Children's Town, Onishimaki + Hyakudayuki Architects' contribution to the Chicago Biennial
courtesy Chicago Architecture Biennial Children's Town, Onishimaki + Hyakudayuki Architects' contribution to the Chicago Biennial

I caught the first inklings of an ’80s revival more than a decade ago, when arty club acts like Fischerspooner, Miss Kittin, and the Scissor Sisters started riffing on classic New Order. Social media has proven fertile ground for ’80s-philia, especially the visual platforms such as Pinterest, Flickr, and Tumblr. Tap around and you’ll find parachute pants galore, GIFs from Tron and Blade Runner, Nathalie Du Pasquier prints, and renderings of Peter Eisenman, FAIA’s Roman numeral houses. At this point, enthusiasm for the era has reached the centers of popular culture. Netflix’s latest hit, the Duffer Brothers’ sci-fi series Stranger Things, is a forthright ode to the work of John Carpenter, Brian De Palma, Ken Russell, Steven Spielberg, and other auteurs of the day. The ’80s are back, my friends. And Postmodernism is coming along for the ride.

Some architects will shudder at the prospect of revisiting PoMo, however glancingly. After all, many dismiss the movement as an unhealthy deviation from Modernism’s long march of progress. In 2001 (the year the Scissor Sisters got together) my colleagues and I at Architecture magazine did a “Where are they now?” issue about ’80s greats and put Robert Venturi, FAIA, on the cover, with the quote, “I am not now and never have been a Postmodernist.” Venturi chose his words carefully, echoing the boilerplate repudiation of Communism so many made during the Red Scare of the 1950s. These are strong words, especially coming from a man regularly described as the father of Postmodernism. When the Pope turns apostate, you can bet the faith is lost.
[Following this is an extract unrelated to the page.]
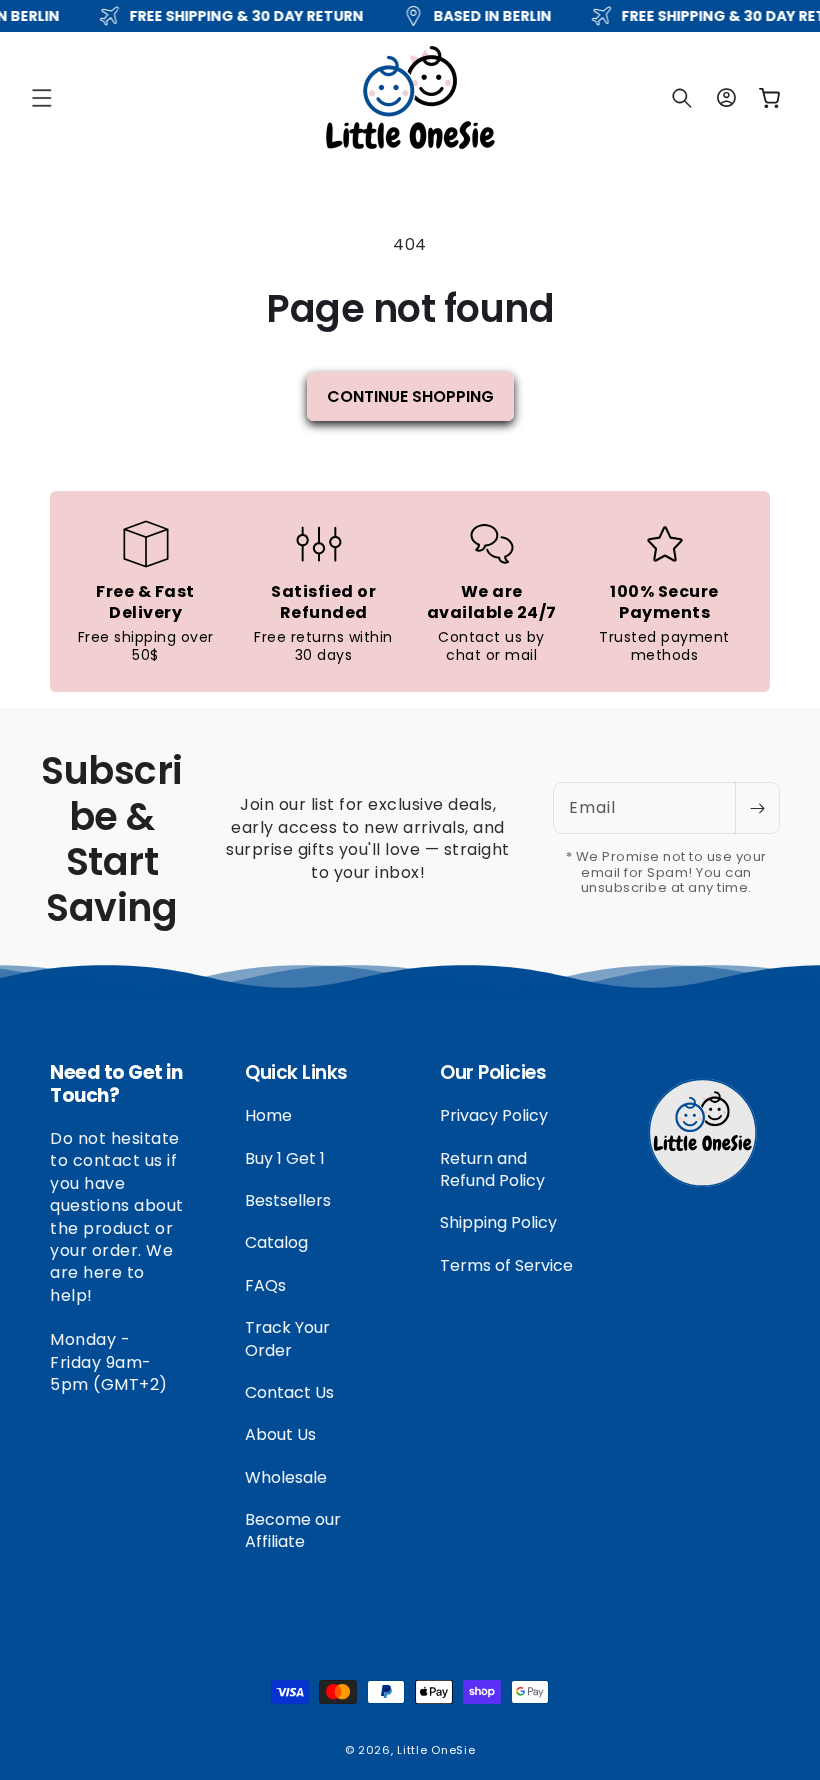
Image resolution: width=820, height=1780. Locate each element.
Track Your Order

The Office for Metropolitan Architecture's McCormick Tribune Campus Center at the Illinois Institute of Technology in Chicago
The Office for Metropolitan Architecture's McCormick Tribune Campus Center at the Illinois Institute of Technology in Chicago

But Postmodernism didn’t go away entirely, it just started wearing a lot more black. Rem Koolhaas, Hon. FAIA, is an obvious case in point. His first freestanding building in the U.S., the 2003 McCormick Tribune Campus Center at the Illinios Institute of Technology, plays with the conventions set by Ludwig Mies van der Rohe just as puckishly as Venturi and Denise Scott Brown, Hon. FAIA, tweaked the American commercial vernacular. The difference was that Koolhaas stuck to sanctioned modernist references: I-beam good, billboard bad.
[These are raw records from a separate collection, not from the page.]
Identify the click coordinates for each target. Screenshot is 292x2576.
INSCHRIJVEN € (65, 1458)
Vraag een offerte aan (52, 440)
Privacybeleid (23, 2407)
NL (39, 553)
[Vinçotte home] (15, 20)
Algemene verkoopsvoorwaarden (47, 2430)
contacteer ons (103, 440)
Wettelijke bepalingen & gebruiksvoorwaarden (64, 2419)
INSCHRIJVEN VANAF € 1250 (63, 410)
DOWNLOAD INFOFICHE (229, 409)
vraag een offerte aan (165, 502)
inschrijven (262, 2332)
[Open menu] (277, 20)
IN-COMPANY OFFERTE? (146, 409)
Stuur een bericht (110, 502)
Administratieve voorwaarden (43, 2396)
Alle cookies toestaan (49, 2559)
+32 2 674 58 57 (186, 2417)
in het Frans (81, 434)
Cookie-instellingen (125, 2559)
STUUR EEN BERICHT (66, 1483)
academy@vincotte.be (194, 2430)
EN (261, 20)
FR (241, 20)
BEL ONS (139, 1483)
Works from Andreas Angelidakis's Fantasy Ruins: Bags, Body Parts and Bibelot, which were exhibited at the Chicago Architecture Biennial
courtesy Chicago Architecture Biennial Works from Andreas Angelidakis's Fantasy Ruins: Bags, Body Parts and Bibelot, which were exhibited at the Chicago Architecture Biennial

Koolhaas raised a generation—Bjarke Ingels, Jeanne Gang, FAIA—that is equally beholden to Postmodernism, but perhaps less squeamish about it. PoMo influences were all over last year’s Chicago Architecture Biennial, in work by emerging talents Andreas Angelidakis, Jimenez Lai, Norman Kelley, Onishimaki + Hyakudayuki Architects, and others. And at just about any architecture school these days, students borrow freely from Venturi and Scott Brown, Michael Graves, Arata Isozaki, Hon. FAIA, Aldo Rossi, James Stirling, and other PoMo masters.

One of Charles Jencks's famous diagrams of architecture's stylistic and theoretical evolution
NCCS One of Charles Jencks's famous diagrams of architecture's stylistic and theoretical evolution

Where established architects may feel uneasy about having participated in a movement that fell so spectacularly out of fashion, younger designers and students can approach Postmodernism with an open mind. And that’s good. Because Postmodernism has a lot to teach them, and all of us. As Charles Jencks’ famous flowcharts illustrate, a happy cacophony of -isms were born and flourished under the big tent of Postmodernism: critical regionalism, traditionalism, New Urbanism, deconstructivism. And if there’s anything the world needs now, it’s to embrace the values of plurality and difference.